Consolidating The Console

UXabre · September 24, 2018, 10:53pm

Lately I’ve started working on the console and the parts supporting it. A big stream of ideas rush in when I fantasize on what could be the next bits that we could add. I hope this could be the area where we can discuss possible other features, needs, hopes, dreams & aspirations.

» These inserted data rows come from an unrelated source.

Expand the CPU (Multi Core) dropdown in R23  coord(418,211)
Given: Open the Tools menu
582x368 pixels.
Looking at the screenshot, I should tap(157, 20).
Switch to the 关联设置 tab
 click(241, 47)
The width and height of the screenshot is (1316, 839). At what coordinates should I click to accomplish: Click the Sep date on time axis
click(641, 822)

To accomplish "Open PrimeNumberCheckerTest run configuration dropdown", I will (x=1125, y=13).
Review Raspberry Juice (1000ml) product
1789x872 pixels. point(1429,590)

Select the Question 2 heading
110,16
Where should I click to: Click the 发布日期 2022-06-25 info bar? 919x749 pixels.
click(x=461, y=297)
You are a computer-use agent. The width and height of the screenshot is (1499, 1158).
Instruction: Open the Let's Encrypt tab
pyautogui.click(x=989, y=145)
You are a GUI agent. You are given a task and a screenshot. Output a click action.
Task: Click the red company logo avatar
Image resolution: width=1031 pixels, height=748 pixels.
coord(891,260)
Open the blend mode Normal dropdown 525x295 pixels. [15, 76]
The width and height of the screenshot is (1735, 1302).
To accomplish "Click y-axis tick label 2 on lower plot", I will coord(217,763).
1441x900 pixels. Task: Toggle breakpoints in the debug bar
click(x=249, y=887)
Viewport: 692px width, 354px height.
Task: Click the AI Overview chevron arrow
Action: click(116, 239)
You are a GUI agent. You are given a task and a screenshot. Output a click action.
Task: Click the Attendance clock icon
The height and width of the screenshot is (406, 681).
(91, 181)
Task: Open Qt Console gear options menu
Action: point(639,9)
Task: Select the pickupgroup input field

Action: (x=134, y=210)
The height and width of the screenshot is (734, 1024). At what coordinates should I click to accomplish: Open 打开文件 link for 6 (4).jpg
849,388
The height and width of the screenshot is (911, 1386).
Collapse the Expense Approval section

So far, these are the topics I’m currently either working on or would love to get some feedback on wants & needs. Of course, as always, I’m open to discuss things I haven’t discussed in this introduction:

VNC: removing VNC from javascript/vendors folder as to always have a chance to have the latest greatest (and IMO big plus = increase our coverage by the refactor)
SPICE: the obvious runner-up, change from (outdated) ruby gem to npm package_, which probably requires a new package to consume the latest greatest code, however latest official release from the html5-spice team, however, is 2 years old, I’m trying to get into contact with that community to better understand what the status is of that project, how releases will roll out; etc, seems that there’s contribution from time-to-time_
websockify: currently several ports need to be open to access the console remotely, so far I get push-back from my IT to do this (not unreasonable IMO), even more, this leads to more work if we’re behind a firewall. Would be great if we’d adapt this to be behind a reverse proxy which passes through to websockify’s token based target selection. Think we’d get away from the port-selection process + the security-issues currently joining the current implementation.
Will draw out a more detailed design of this implementation, based on what (I think) I’ve learned so far
websockify: remove the code from javascript/vendors and move to a OS-package which provides this instead
react: of course we’d like to refactor this further to a react-component,there’s already somebody working on a react console, perhaps this can be used for our needs as well
SSH: if we have a console package, we could probably enhance it to also support plain-old SSH
UX: would also like to discuss additional UX-improvement opportunities,
- “in your face”-kinda animations & logging to directly show what’s going on in terms of status and connectivity (…aka the creative fun stuff ) - I have some ideas here, so will probably adapt this with some mock-ups
- automatically reconnect on connection loss
- copy-paste of clipboard content (as far as I can tell, NoVNC supports it)
- popping out the console as an overlay - again, will see to draw some mock-up
- possibility to support multi-monitor set-ups
General: would it also not be great if we had the possibility to configure if a server has support for VNC? Currently console is supported for a few compute resources, but some bare-metal systems provide a VNC endpoint as well (could be that this only works under very specific conditions, but it might be worth the further investigation)?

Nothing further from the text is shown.